Più avanti Gesù invierà nuovamente i discepoli a preparare da mangiare. Nel cenacolo, con lo stesso gesto interiore di benedizione e con lo sguardo rivolto al cielo, Gesù dà se stesso nel pane e nel vino, poco prima della sua Passione (cfr. Mt 26, 17-27). Il Signore materializza il suo immenso amore in due tipi di cibo modesti, e in tal modo assicura la sua presenza sulla terra sino alla fine dei tempi, come anticipo del banchetto del cielo. Grazie a quell’amore nascosto nel pane e nel vino, presente nel tabernacolo dei centri dell’Opera, le numerarie ausiliari proteggono lo spirito di famiglia, mettono in rilievo il valore unico di ogni persona e insegnano al mondo a costruire relazioni di affetto, di servizio e di sostegno.
Elvira Lorenzo
[1] Catechismo della Chiesa Cattolica, n. 764.
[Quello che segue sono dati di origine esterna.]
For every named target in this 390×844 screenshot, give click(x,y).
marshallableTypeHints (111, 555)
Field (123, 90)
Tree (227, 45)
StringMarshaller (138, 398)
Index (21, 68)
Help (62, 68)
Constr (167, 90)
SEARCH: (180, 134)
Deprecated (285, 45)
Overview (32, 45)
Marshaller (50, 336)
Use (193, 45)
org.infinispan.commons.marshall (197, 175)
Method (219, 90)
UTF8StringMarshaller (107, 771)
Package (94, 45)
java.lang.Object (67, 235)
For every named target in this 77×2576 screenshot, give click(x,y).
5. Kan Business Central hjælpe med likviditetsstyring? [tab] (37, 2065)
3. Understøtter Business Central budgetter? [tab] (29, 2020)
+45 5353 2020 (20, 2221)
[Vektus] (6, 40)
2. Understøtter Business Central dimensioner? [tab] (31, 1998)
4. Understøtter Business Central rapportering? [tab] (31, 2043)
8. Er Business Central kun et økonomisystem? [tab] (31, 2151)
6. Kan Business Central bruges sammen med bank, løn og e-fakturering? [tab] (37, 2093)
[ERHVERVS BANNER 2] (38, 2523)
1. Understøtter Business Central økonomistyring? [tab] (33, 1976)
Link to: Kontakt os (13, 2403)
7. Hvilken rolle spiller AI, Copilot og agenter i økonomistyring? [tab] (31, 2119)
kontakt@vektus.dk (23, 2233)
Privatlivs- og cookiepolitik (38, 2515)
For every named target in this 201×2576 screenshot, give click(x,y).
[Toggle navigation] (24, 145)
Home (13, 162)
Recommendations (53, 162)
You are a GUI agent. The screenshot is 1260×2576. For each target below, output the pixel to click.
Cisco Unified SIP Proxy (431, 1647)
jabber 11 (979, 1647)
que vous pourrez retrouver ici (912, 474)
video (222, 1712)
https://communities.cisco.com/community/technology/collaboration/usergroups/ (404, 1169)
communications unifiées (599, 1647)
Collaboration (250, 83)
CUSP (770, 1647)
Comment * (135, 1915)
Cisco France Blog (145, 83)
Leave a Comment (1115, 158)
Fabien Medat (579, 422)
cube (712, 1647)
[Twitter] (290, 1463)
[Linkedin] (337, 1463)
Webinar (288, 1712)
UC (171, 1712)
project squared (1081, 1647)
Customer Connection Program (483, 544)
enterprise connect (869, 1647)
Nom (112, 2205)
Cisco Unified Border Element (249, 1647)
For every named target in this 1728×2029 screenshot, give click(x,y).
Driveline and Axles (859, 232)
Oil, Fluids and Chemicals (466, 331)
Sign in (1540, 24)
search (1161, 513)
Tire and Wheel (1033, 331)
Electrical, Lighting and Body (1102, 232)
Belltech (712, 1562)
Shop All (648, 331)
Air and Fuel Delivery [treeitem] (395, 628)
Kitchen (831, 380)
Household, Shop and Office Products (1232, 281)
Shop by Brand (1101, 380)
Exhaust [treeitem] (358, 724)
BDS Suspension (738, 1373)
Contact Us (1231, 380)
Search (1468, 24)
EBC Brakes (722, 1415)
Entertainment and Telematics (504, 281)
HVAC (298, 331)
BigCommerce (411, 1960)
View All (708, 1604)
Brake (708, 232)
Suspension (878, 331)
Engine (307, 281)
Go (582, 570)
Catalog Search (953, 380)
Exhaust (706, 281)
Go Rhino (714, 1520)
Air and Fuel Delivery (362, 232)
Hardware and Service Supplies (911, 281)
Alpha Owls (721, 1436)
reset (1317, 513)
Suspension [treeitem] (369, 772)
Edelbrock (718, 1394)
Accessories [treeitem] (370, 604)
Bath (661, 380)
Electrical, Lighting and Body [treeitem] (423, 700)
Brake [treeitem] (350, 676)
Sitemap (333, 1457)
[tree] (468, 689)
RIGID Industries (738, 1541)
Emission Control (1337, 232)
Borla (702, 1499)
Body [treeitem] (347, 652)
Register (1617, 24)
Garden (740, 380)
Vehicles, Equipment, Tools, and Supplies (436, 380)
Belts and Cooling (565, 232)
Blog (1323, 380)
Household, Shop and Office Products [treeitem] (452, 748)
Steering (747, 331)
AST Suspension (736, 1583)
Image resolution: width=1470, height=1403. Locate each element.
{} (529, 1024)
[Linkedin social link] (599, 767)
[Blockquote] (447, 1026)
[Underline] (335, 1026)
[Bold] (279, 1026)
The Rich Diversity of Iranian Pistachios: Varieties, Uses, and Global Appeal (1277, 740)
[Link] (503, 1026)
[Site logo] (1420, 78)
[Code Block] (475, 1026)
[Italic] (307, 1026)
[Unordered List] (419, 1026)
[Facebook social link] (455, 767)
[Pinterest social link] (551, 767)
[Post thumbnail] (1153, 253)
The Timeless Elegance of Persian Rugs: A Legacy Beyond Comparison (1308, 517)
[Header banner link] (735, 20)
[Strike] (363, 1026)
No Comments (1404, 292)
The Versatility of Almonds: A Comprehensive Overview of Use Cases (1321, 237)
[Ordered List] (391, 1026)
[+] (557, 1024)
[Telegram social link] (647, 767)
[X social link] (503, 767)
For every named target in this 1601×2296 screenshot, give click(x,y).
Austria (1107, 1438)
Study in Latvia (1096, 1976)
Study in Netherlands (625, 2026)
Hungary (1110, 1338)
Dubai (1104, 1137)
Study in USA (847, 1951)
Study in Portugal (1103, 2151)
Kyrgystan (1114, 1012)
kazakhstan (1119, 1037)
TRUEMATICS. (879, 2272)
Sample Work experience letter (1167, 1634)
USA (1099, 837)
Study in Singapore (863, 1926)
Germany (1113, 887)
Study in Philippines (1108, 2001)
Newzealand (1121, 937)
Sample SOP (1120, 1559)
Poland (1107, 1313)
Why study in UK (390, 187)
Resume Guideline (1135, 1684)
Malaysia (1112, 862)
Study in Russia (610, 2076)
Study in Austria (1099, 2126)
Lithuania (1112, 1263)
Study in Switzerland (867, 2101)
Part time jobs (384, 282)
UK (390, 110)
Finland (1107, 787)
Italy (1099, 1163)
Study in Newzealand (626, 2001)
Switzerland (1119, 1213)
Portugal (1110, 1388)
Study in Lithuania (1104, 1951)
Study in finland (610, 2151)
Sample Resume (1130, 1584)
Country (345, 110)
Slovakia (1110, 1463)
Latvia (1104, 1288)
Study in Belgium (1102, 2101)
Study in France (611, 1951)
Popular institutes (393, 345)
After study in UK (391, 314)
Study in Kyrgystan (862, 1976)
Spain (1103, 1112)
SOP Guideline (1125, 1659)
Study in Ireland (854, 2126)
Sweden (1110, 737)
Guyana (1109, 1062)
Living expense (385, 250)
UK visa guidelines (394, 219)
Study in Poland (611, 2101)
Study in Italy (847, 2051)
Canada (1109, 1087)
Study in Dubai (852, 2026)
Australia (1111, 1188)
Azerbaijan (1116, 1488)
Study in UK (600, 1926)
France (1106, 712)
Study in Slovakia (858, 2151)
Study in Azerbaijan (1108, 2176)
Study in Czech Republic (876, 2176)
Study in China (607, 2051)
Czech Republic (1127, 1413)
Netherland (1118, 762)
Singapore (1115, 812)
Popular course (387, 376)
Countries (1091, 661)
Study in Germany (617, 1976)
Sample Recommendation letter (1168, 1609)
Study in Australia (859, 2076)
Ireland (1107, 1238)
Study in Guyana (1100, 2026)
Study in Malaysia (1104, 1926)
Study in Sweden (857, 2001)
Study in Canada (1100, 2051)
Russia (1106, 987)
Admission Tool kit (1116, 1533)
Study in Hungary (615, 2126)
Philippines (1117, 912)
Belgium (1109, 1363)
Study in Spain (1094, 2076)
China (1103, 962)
[2] Papa Francesco, Angelus, 10-VI-2018.
[3] San Josemaría, Omelia, 2-X-1968.
[4] Beato Álvaro del Portillo, Intervista sul fondatore dell’Opus Dei, Ares, cap. 6, “Famiglia & milizia”.
[5] Beato Álvaro del Portillo, Lettera pastorale, 24-I-1990, n. 44.
[6] Cfr. San Josemaría, Carta 36, n. 33.
[7] Mons. F. Ocáriz, Lettera pastorale, 28-X-2020, n. 14. Il corsivo è anche nell’originale.
[8] Cfr. Ibid., n. 13 e n. 22.
[9] Cfr. Ibid., n. 15.
[10] San Josemaría, Carta 36, n. 62.
[11] Mons. J. Echevarría, Lettera pastorale, 23-X-2005, p. 6.
[12] “Riflessioni sull’Amministrazione nell’Opus Dei: ricchezze e prospettive”, in Romana, n. 72, 2021.
[13] Mons. F. Ocáriz, Lettera pastorale, 28-X-2020, n. 17.
[14] Papa Francesco, Lettera apostolica Patris corde, n. 7.
[15] Mons. F. Ocáriz, Lettera pastorale, 28-X-2020, n. 8.